The phylogenetic structure of UPEC strains for obtained o454-nlpD region patterns was tested. The results are presented in Fig. 2. The UPEC strains with pattern III all belonged to phylogenetic group B2. The phylogenetic groups D, B1, and F were represented at similar levels among strains with pattern I (31%, 31%, and 27%, respectively). Strains representing phylogenetic group A predominated among strains with a pattern different A (59%). In the case of strains with pattern IV, more than half of this group belonged to phylogenetic group B1 (55%).

Distribution of phylogroups of UPEC strains with different o454-nlpD region patterns

Our laboratory UPEC collection of strains had the virulence factor repertoire tested as published elsewhere [12, 26]. The distribution of virulence factors in strains with particular patterns of the o454-nlpD region was determined (Table 1). Genes related to siderophore systems, such as fyuA, iutA, and iroN, were detected among all strains with the pattern I. Twenty-five of 26 strains also encoded fimG/fimH, one strain had Sat, and two had Tsh—serine-protease autotransporter toxins of Enterobacteriaceae (SPATE). Six strains from this group encoded papC, two encoded sfa, two encoded cnf1, one encoded usp, and three encoded hlyA.

The pattern III strains had at least two virulence profiles associated with uropathogenicity. Moreover, the pattern III strains had the most variable profiles of virulence genes. The gene fyuA, which is related to the siderophore system, was detected in all isolates from this group. The genes iutA, iroN, and sat were present in approximately 59%, 92%, and 29% of isolates, respectively.

Only 2% of strains with the pattern different A possessed the papC gene. Each gene, such as sfaD/sfaE, cnf1, usp, and hlyA, was present in 1% of these strains. However, genes associated with siderophore systems, such as fyuA, iutA, iroN, as well astA, were identified in approximately 32%, 24%, 35%, and 24% of isolates, respectively.

Only three strains with pattern IV encoded the astA gene, and one strain encoded the tsh gene. Most of them had iutA (approx. 73%), iroN (approx. 82%), and fyuA (approx. 45.5%).

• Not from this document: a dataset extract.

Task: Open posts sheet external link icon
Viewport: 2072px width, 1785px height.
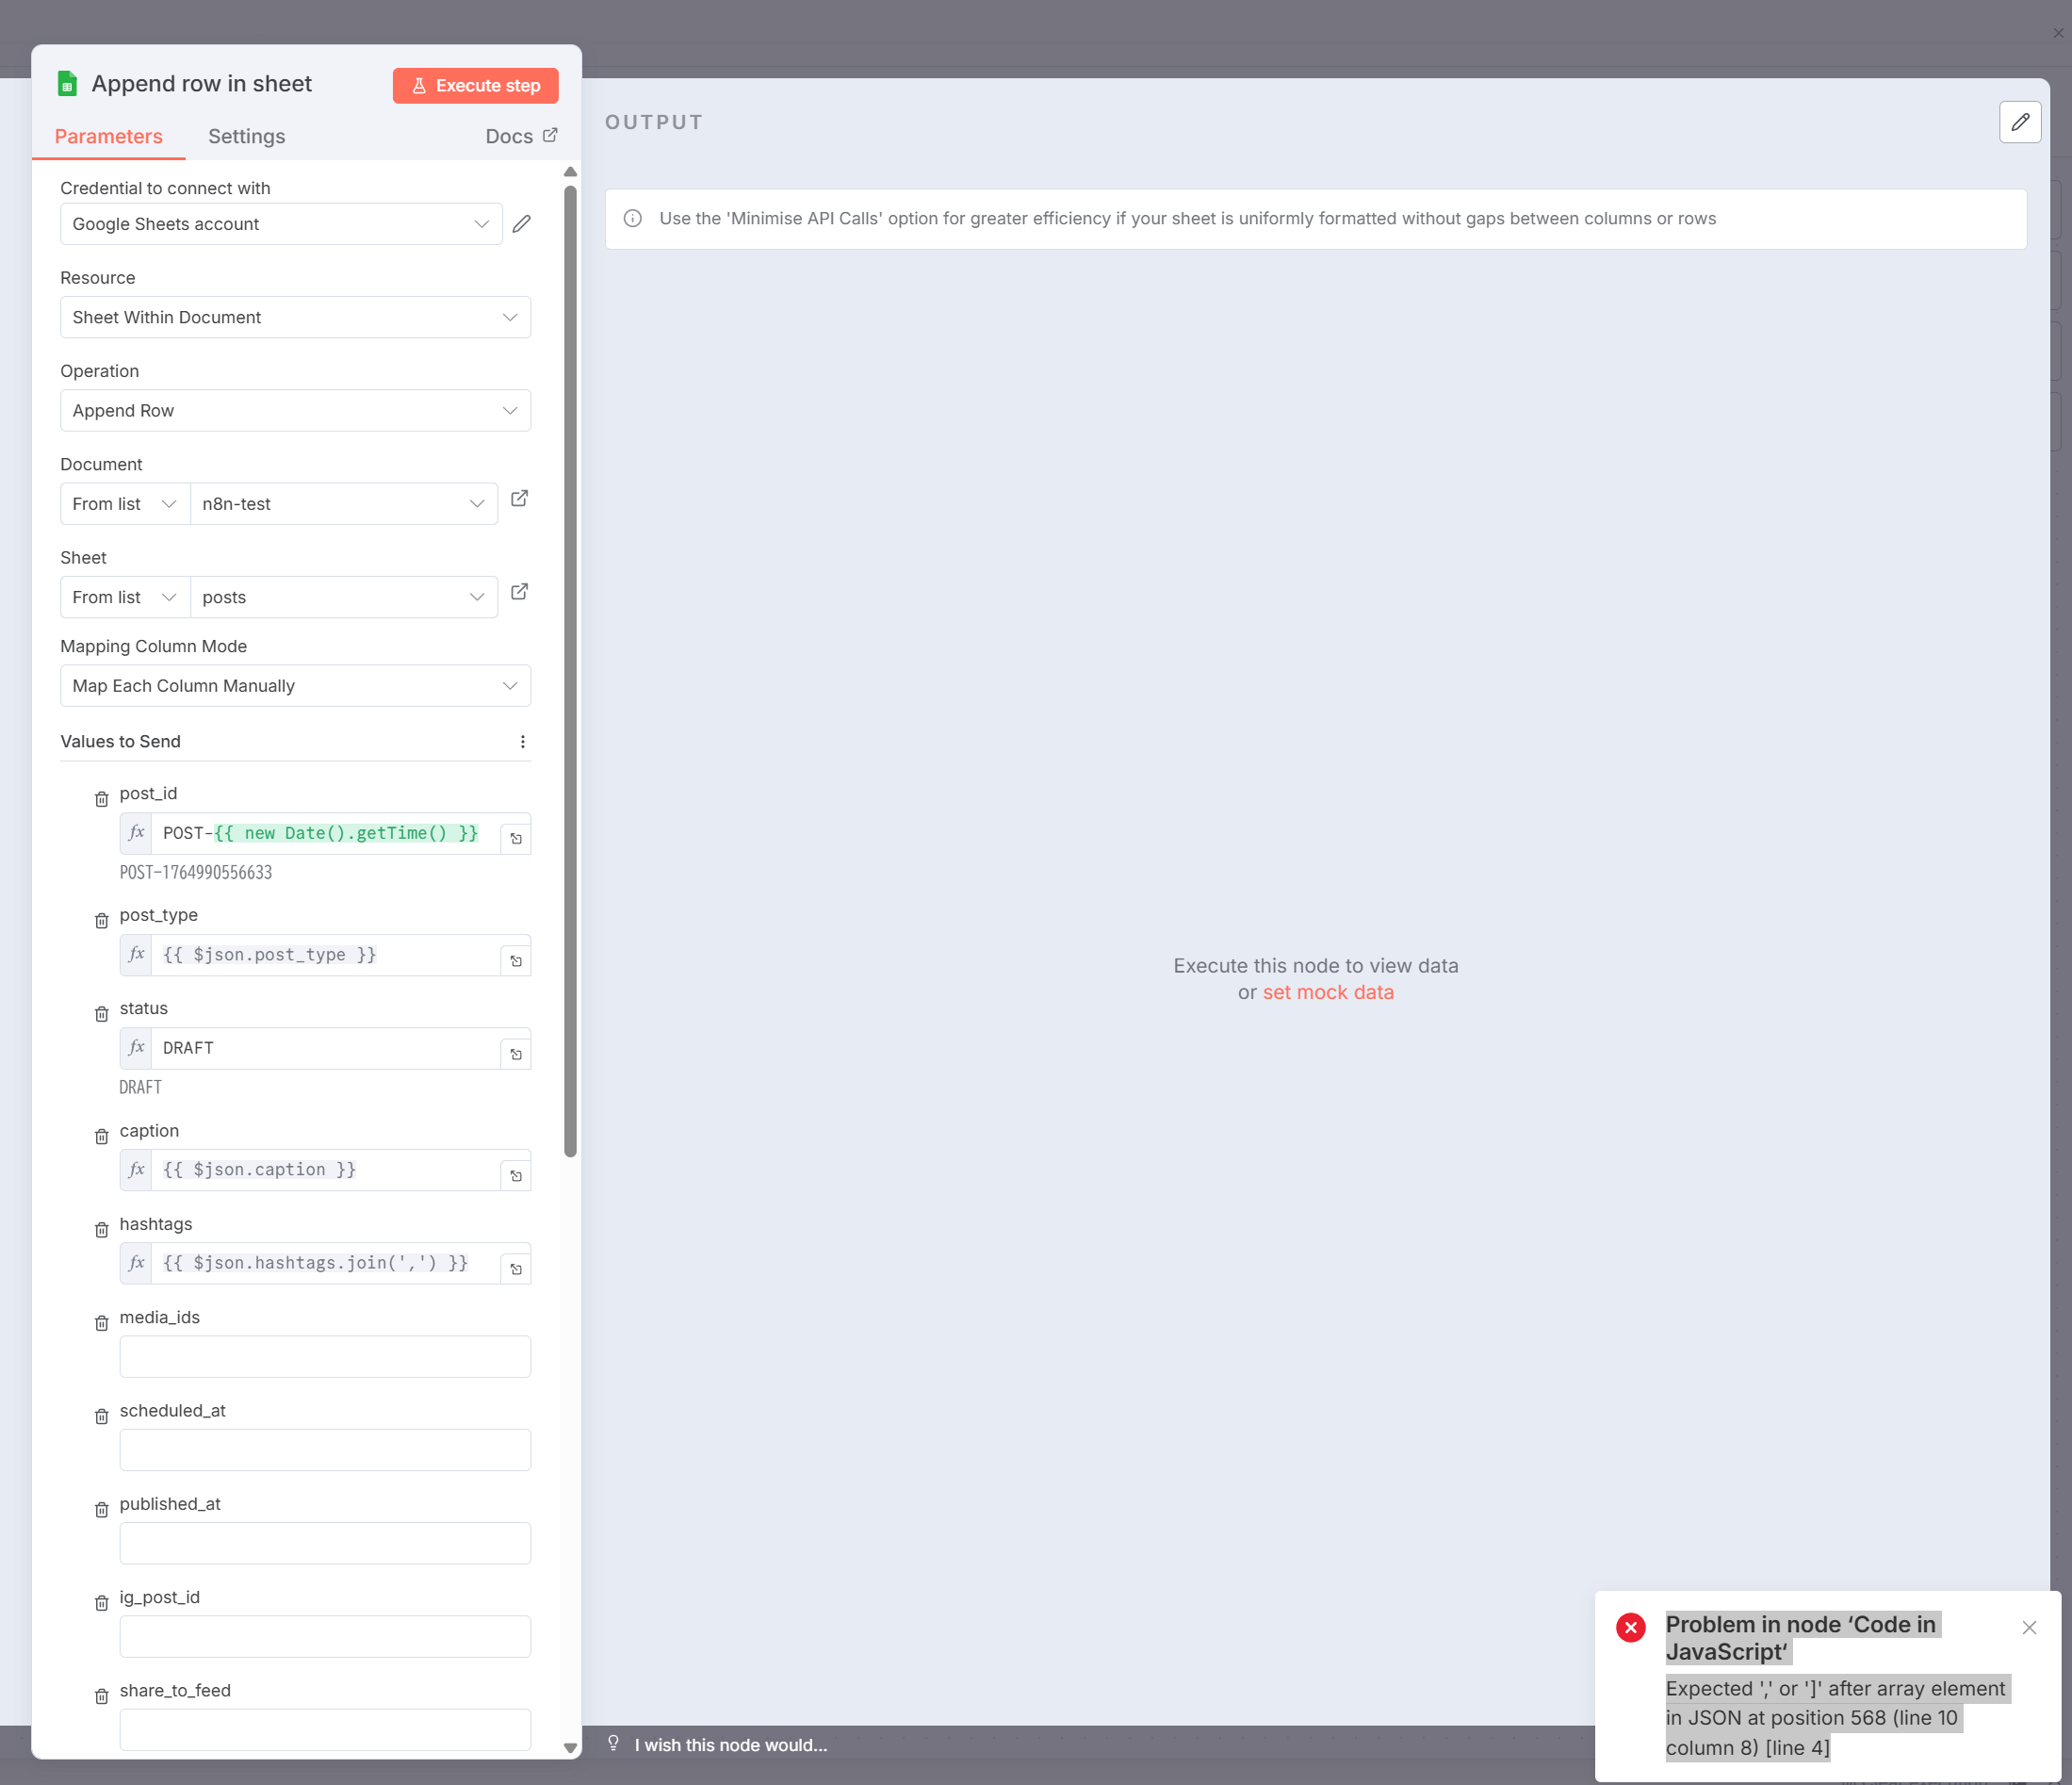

None of the tested strains had virulence genes such as bfpB, invE, elt, escV, stx1, stx2, estIa, or estIb, and they were not included in statistical analyses associated with the o454-nlpD region.

Next, Fisher’s exact test was used to estimate the correlation between the presence of o454-nlpD patterns and the identified virulence factors. The relationship was statistically significant when P values were smaller than 0.05. Pattern I: no positive associations were detected; negative association with cnf1, hly1, sfaD/sfaE, and usp; no association with papC, fimG/fimH, fyuA, iutA, iroN, sat. Pattern III: positive association with papC, sfaD/sfaE, cnf1, usp, hly1, fyuA, and iroN; negative association with fimG/fimH and sat; no association was observed with iutA. Pattern IV: no positive and no negative associations were detected; no association with papC, sfaD/sfaE, cnf1, usp, hly1, fimG/fimH, iutA, fyuA, iroN, and sat. Pattern Different A: no positive associations were detected; negative associations with papC, sfaD/sfaE, cnf1, usp, hly1, fimG/fimH, fyuA, iutA, iroN, and sat.

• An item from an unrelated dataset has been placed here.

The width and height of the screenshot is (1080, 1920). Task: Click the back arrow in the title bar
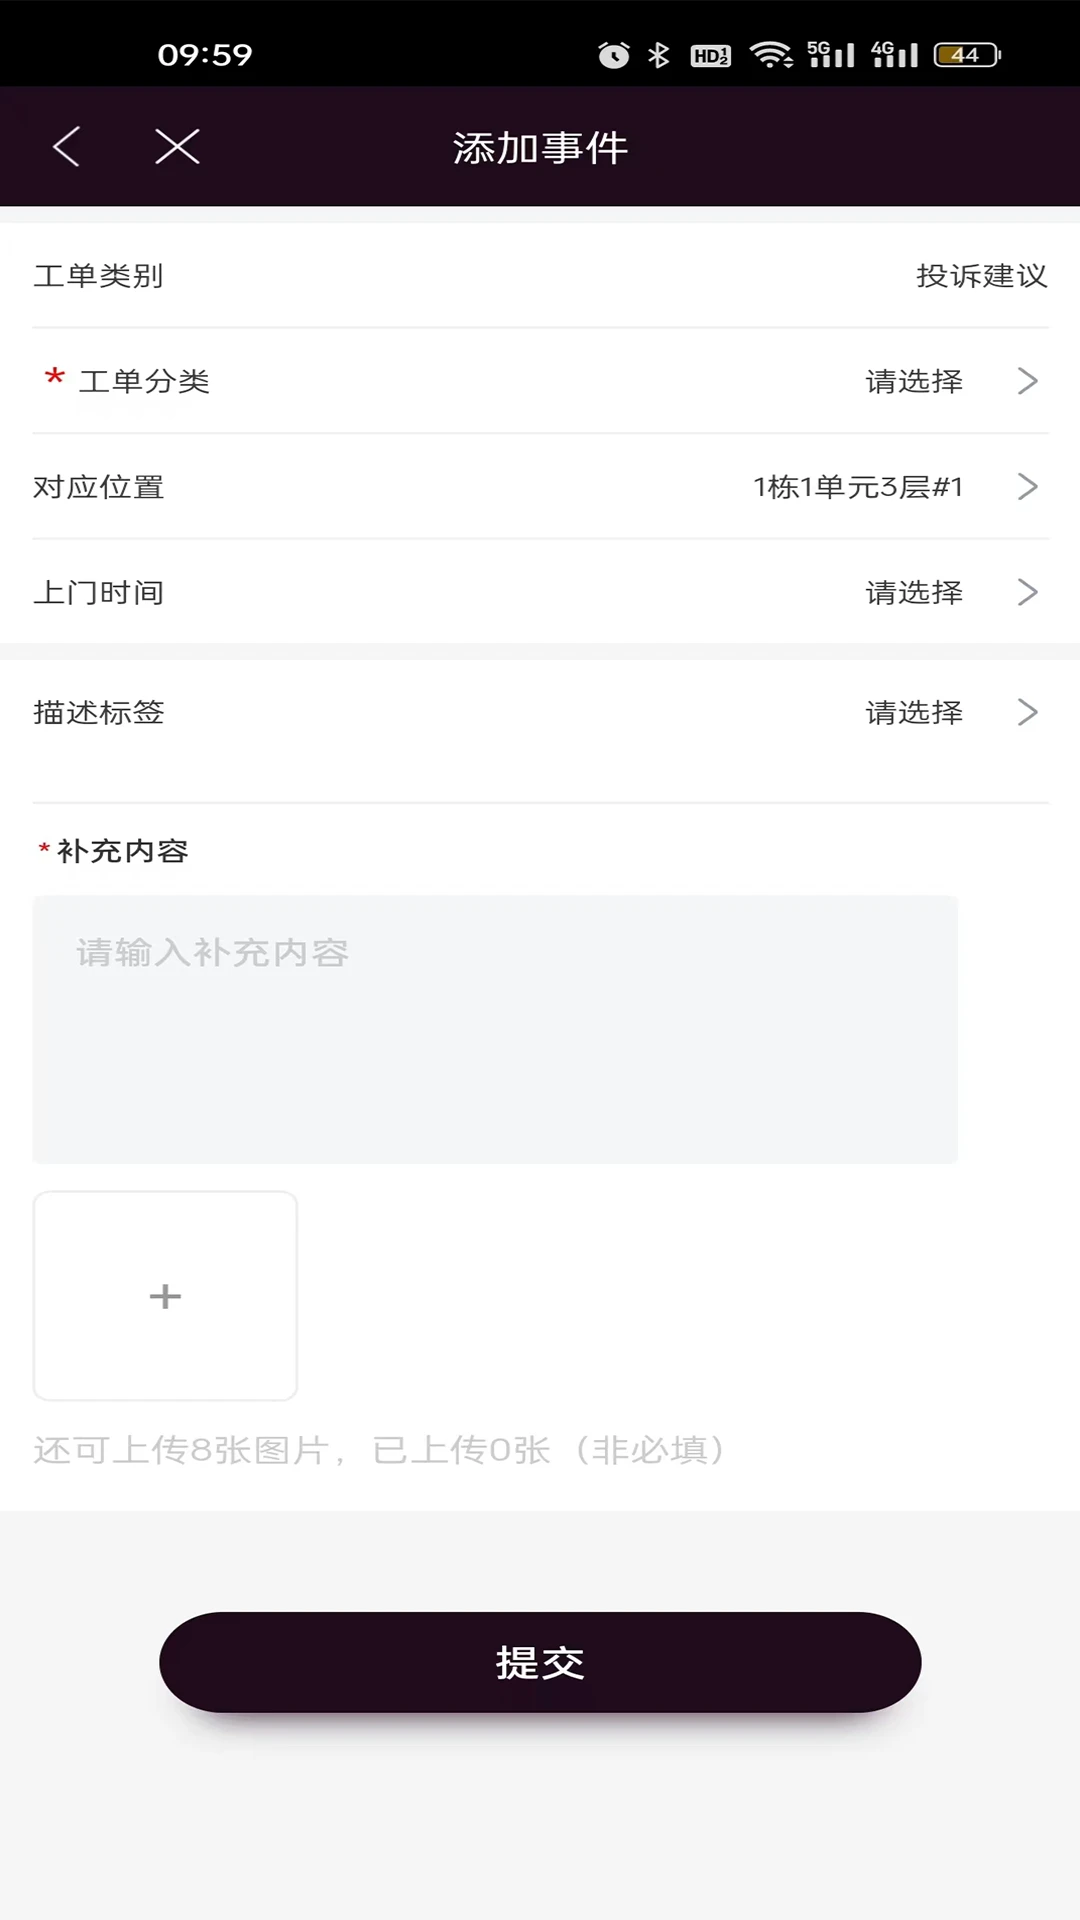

For virulence factors such as tsh, astA, aggR, and pic, no association was observed with any tested pattern of the o454-nlpD region. Detailed information is gathered in Table 2.

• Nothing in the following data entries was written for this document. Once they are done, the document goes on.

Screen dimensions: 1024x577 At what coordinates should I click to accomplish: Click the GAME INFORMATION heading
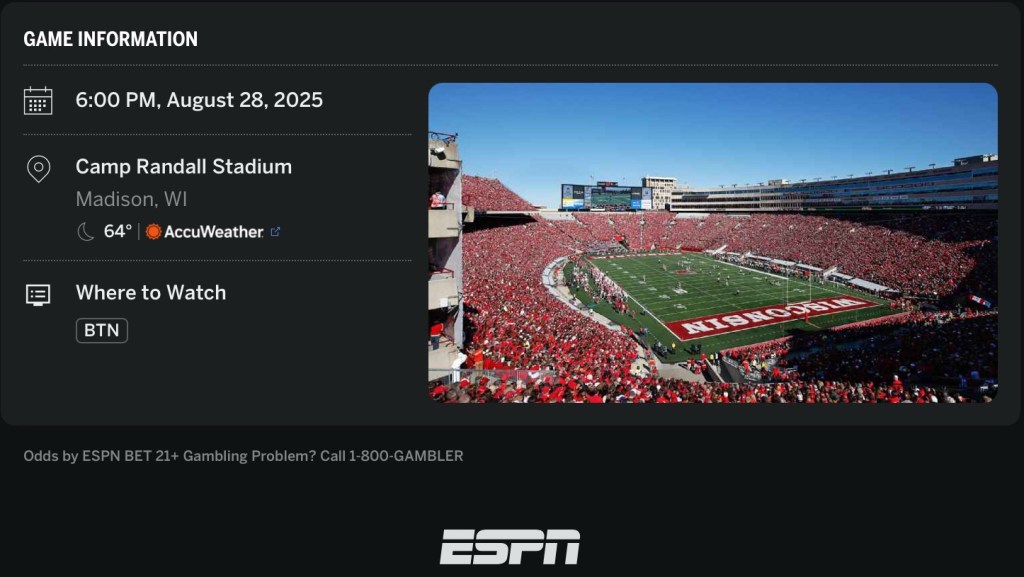point(111,39)
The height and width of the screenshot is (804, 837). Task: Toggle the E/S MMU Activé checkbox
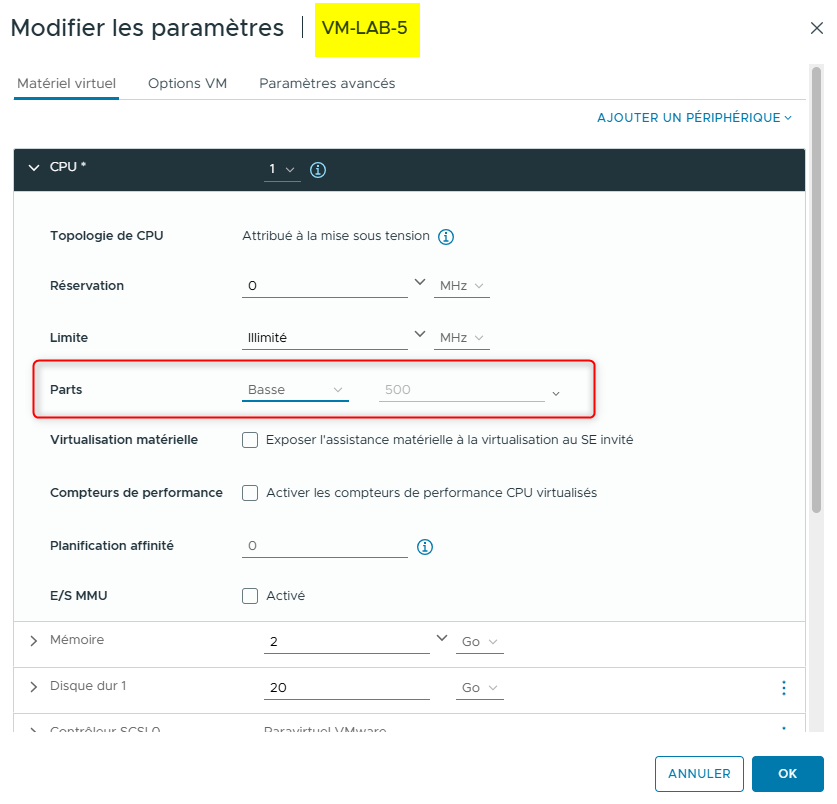tap(250, 596)
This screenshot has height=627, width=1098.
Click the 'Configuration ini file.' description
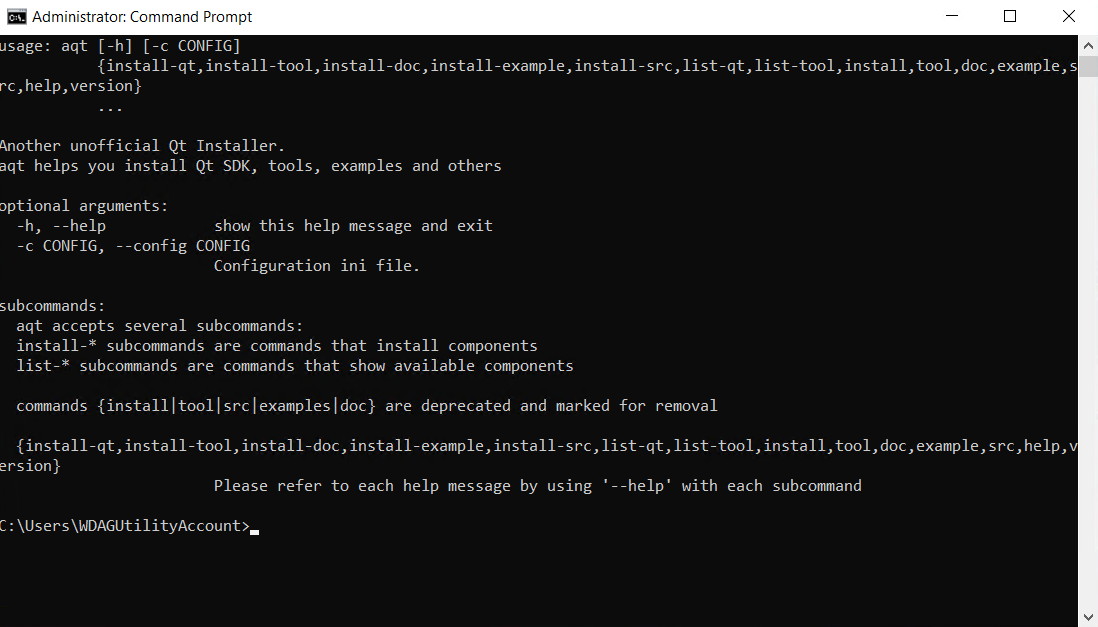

A collective comparative analysis showing the clustering of E. coli strains in the averaged TRS-PCR analysis and the relationships between the o454-nlpD profile, phylotype, and virulence factor repertoire are presented in Fig. 3.

A collective comparative analysis of 124 E. coli strains showing clustering in the average CGG-, GTG-, and CAC-PCR fingerprint analyses and the relationships between the o454-nlpD profile, phylotype, and virulence factor repertoire

The cluster grouping mainly highly pathogenic phylogroup B2 and type III o454-nlpD strains is marked with a black dot. Strains with profile III o454-nlpD are marked with a blue square; pathogenicity factors with a positive correlation with the o454-nlpD profile type are marked in green; pathogenicity factors with a negative correlation to the o454-nlpD profile type are marked in red.